**RAW DATA**

--- START ---

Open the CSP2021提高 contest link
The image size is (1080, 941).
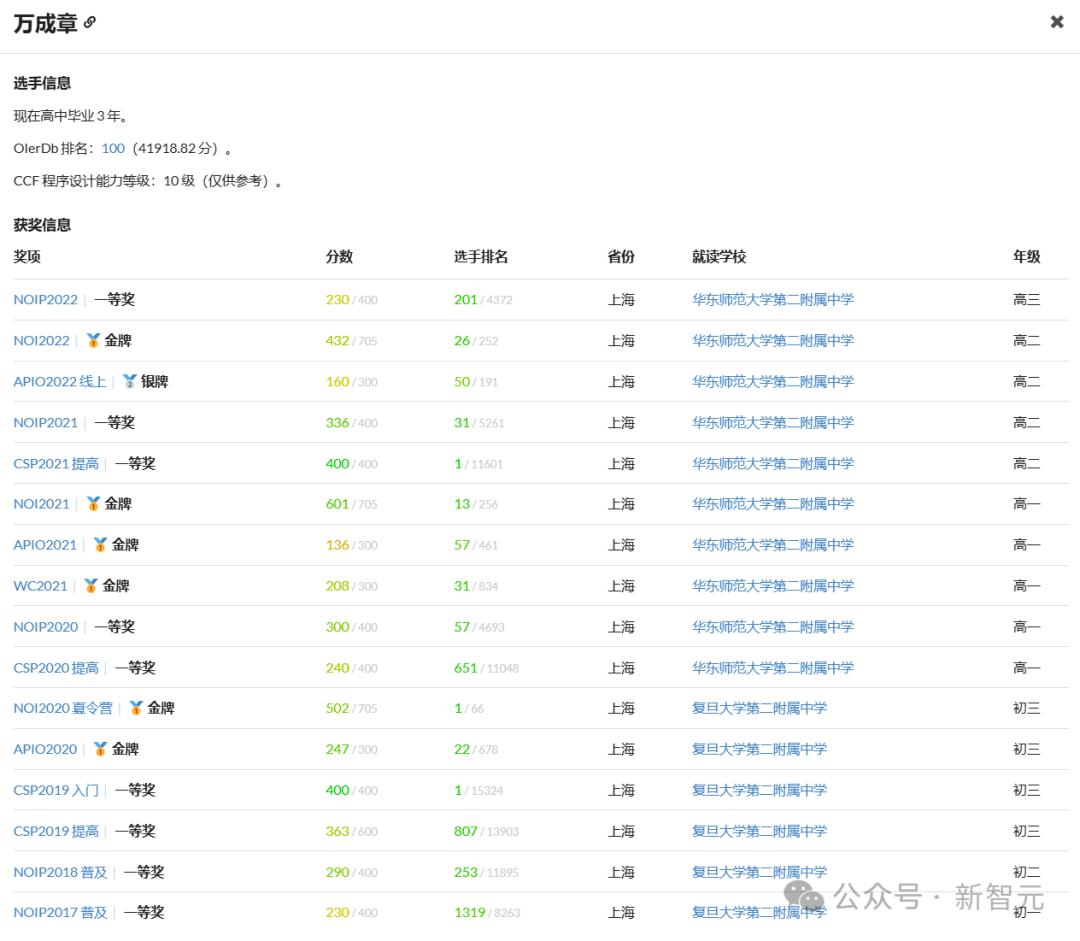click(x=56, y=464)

--- END ---
--- START ---

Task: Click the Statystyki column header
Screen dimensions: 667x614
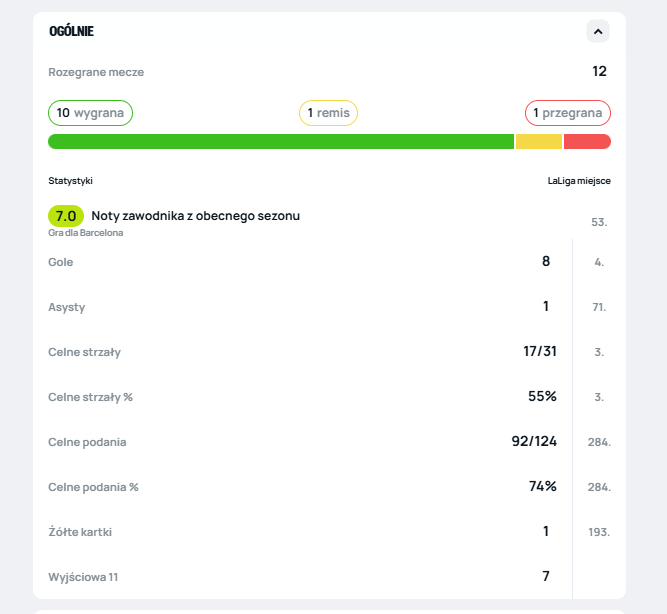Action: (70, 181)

--- END ---

**TASK**
Rewrite the stretch of the records from the line containing "Task: Click the Statystyki column header" through the line containing "Action: (70, 181)" as a Markdown table with the columns "Number" and "Entry," one row per line with blank lines omitted. Leave the pictures out of the answer.

**THE OUTPUT**
| Number | Entry |
|---|---|
| 1 | Task: Click the Statystyki column header |
| 2 | Screen dimensions: 667x614 |
| 3 | Action: (70, 181) |